TASK DIRECTIONS:
Copy out the entries from the one containing "Click the Module" through the last entry, requests included, and increase every coordinate in the answers by 87.
** START OF EXTRACTED DATA **
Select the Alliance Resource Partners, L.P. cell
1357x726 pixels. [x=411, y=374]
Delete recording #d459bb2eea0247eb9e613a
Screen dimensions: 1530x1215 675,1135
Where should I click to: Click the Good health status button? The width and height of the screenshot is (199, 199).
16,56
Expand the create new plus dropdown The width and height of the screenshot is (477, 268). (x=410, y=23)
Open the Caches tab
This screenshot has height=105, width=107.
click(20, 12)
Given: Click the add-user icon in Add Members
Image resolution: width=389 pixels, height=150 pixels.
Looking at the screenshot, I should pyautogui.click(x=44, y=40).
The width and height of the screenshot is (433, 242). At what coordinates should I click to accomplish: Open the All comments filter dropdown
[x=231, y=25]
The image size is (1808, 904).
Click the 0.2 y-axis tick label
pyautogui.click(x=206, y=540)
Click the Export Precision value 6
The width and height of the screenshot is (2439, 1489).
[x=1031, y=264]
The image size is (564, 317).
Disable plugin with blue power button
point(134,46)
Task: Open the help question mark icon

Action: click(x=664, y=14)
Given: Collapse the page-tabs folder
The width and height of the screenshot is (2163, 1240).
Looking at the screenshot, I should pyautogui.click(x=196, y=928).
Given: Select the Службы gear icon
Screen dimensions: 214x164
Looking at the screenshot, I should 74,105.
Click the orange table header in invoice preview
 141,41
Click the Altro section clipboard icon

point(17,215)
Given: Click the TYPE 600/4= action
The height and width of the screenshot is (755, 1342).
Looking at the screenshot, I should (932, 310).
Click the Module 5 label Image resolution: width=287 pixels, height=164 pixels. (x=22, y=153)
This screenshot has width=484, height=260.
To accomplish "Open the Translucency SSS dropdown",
** END OF EXTRACTED DATA **
THE RESULT:
Click the Module 5 label Image resolution: width=287 pixels, height=164 pixels. (x=109, y=240)
This screenshot has width=484, height=260.
To accomplish "Open the Translucency SSS dropdown",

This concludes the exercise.